### What you need to do:
Show each line of the records below where the word "cell" occurs.

▼

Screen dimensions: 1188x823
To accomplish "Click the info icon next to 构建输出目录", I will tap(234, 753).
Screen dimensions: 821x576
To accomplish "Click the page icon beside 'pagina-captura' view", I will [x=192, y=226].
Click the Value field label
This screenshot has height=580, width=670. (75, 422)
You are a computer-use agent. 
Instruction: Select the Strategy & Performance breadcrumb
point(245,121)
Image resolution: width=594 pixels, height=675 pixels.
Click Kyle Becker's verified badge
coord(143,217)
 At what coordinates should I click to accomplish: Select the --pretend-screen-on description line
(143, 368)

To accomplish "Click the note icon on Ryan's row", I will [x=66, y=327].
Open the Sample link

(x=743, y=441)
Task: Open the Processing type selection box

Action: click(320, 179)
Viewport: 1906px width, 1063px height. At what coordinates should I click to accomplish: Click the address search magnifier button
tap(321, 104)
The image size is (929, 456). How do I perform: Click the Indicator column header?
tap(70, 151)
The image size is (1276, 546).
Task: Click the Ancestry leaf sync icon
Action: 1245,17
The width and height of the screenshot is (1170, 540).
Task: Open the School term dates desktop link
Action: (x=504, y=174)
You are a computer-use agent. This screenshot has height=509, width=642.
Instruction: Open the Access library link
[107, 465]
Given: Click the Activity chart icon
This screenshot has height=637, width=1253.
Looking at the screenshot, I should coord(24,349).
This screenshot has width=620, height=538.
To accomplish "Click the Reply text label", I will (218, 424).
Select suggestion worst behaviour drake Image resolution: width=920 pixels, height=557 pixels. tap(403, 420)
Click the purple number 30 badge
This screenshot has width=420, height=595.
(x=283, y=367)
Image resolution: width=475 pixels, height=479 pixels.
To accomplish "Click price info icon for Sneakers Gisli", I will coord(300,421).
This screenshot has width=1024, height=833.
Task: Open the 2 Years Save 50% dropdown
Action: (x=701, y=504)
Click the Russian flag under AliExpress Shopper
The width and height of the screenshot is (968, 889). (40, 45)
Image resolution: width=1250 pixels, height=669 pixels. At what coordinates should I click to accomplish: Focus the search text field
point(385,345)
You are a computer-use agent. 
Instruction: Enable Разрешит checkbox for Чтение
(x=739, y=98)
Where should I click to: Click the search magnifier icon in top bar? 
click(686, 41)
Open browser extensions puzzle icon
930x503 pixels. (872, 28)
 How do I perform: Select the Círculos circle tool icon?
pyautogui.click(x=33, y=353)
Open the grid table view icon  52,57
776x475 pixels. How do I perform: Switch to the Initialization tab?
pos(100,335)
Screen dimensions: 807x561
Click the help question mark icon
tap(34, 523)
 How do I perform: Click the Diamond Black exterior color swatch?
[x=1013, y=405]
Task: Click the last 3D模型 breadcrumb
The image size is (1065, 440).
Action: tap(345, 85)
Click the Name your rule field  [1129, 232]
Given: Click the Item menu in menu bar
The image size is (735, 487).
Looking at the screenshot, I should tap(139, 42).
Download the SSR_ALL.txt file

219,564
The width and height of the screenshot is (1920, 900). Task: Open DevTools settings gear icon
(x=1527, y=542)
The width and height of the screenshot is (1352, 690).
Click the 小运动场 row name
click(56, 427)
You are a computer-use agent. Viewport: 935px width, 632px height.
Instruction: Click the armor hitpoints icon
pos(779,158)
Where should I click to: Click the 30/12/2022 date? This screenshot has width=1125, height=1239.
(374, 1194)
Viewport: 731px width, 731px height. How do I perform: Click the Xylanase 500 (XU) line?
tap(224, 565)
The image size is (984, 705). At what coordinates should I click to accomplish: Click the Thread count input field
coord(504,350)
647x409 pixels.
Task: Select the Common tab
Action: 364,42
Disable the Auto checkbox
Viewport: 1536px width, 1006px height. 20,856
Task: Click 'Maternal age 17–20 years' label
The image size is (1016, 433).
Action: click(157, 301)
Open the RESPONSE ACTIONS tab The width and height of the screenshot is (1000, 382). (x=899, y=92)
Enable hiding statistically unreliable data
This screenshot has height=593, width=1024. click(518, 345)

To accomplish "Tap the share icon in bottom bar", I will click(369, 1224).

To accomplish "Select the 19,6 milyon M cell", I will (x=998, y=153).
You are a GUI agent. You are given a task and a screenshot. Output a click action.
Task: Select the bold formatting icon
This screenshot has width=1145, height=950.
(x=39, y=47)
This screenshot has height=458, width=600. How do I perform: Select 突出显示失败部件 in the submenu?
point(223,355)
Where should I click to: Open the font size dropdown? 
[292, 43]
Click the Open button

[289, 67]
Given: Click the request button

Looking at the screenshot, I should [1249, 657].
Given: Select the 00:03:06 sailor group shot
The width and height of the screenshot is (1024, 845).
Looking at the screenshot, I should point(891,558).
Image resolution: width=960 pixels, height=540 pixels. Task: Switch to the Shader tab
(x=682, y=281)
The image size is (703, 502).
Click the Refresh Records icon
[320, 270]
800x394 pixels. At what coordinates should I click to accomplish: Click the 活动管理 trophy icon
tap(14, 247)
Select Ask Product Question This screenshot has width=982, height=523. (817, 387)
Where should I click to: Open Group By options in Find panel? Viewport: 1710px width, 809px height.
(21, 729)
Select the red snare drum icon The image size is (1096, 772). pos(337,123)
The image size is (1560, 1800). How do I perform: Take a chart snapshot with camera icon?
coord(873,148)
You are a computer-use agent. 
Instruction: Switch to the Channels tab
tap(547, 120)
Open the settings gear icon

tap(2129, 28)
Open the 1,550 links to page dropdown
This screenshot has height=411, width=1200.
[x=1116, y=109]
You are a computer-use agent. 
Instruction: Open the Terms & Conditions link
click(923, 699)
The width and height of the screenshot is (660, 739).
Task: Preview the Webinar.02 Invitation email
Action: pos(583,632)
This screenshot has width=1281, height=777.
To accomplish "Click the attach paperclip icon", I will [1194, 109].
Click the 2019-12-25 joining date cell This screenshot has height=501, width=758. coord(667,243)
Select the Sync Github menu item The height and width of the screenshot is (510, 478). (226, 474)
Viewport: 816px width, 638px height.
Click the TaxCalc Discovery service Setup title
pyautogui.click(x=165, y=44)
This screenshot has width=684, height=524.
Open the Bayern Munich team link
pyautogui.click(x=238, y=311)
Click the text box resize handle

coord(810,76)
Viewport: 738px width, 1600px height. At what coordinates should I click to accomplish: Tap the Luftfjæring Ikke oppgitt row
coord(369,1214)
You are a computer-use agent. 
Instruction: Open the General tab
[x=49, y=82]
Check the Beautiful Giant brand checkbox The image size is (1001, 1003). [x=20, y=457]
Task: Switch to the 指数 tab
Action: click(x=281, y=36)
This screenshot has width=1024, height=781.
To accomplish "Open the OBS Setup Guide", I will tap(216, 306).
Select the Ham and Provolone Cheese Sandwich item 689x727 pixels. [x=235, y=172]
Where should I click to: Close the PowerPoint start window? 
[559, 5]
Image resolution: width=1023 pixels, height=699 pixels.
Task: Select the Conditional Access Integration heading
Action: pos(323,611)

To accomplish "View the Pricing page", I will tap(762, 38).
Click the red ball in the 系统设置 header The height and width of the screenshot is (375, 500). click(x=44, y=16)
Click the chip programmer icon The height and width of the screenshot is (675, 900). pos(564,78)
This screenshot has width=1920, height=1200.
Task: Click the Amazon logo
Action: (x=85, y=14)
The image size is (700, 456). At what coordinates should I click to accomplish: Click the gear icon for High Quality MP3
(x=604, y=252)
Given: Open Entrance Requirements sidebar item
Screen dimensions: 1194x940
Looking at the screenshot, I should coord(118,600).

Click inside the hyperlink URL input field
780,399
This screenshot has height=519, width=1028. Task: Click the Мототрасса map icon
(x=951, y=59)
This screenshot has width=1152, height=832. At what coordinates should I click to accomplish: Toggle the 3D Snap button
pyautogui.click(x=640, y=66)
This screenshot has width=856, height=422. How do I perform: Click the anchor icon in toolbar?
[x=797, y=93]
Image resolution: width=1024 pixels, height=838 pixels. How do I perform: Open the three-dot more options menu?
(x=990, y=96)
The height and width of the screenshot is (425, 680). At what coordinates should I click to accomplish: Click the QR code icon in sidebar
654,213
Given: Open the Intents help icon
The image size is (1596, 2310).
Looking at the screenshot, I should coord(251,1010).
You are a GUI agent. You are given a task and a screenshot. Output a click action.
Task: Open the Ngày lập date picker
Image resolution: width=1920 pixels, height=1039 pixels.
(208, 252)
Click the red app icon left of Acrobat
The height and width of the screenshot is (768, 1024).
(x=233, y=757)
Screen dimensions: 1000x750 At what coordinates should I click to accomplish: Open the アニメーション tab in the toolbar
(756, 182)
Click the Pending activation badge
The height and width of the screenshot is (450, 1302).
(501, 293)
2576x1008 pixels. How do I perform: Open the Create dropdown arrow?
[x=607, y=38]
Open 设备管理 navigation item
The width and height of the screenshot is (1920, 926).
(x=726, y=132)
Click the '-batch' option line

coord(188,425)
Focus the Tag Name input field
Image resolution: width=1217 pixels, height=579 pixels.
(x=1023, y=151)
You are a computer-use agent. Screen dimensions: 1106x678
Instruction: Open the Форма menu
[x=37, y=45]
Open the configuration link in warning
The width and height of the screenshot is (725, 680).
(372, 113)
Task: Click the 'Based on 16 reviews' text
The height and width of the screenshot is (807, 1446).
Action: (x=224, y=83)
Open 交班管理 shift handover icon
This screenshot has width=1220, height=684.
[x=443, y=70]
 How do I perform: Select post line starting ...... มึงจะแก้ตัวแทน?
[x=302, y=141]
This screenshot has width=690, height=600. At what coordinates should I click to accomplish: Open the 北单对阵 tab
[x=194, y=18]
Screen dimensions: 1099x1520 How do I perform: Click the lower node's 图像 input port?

▲

### Result below:
To accomplish "Select the 19,6 milyon M cell", I will (x=998, y=153).
Click the 2019-12-25 joining date cell This screenshot has height=501, width=758. coord(667,243)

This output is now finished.